Input: N = 5, arr[] = {1, 2, 3, 4, 5}, X = 1
Output: 3
Explanation:
The operations are performed as follows:

  1. Rotating the array right by 1 unit modifies the array to {5, 1, 2, 3, 4}. Deleting the array element modifies the array to {5, 1, 2, 3}.
  2. Rotating the array right by 1 unit modifies the array to {3, 5, 1, 2}. Deleting the array element modifies the array to {3, 5, 1}.
  3. Rotating the array right by 1 unit modifies the array to {1, 3, 5}. Deleting the array element modifies the array to {1, 3}.
  4. Rotating the array right by 1 unit modifies the array to {3, 1}. Deleting the array element modifies the array to {3}.

Therefore, the last remaining element is 3.
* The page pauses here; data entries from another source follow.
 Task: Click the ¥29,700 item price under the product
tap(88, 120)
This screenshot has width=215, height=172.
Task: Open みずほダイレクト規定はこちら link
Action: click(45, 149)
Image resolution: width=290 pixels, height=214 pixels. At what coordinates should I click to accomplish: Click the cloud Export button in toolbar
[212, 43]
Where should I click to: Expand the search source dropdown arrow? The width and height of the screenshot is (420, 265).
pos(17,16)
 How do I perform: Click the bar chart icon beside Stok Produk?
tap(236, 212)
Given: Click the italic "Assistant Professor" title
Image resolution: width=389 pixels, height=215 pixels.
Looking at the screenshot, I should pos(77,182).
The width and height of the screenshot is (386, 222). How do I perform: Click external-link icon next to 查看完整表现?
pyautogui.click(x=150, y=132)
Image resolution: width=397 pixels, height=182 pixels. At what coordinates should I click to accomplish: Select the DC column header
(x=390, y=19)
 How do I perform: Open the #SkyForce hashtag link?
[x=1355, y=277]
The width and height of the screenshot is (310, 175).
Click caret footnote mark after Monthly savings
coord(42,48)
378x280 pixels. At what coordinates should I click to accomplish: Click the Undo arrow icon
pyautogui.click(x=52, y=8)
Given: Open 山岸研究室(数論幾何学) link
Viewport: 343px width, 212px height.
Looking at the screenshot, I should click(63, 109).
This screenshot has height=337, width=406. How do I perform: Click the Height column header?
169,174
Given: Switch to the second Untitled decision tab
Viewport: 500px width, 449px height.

Input: N = 5, arr[] = {1, 2, 3, 4, 5}, X = 2
Output: 3

Naive Approach: The simplest approach to solve the given problem is to push all the numbers of the range [1, N] in a deque and perform the given operations (N – 1) times according to the given value of X and then print the last remaining element.

Time Complexity: O(N)
Auxiliary Space: O(1)

Efficient Approach: The given problem can be optimized based on the following observations: 

  1. If the value of X is 1, then the last left element will be the difference between the smallest power of 2 greater N and N.
  2. If the value of X is 2, then the last left element will be 2*(N – D) + 1, where D represents the largest power of 2 less than or equal to N.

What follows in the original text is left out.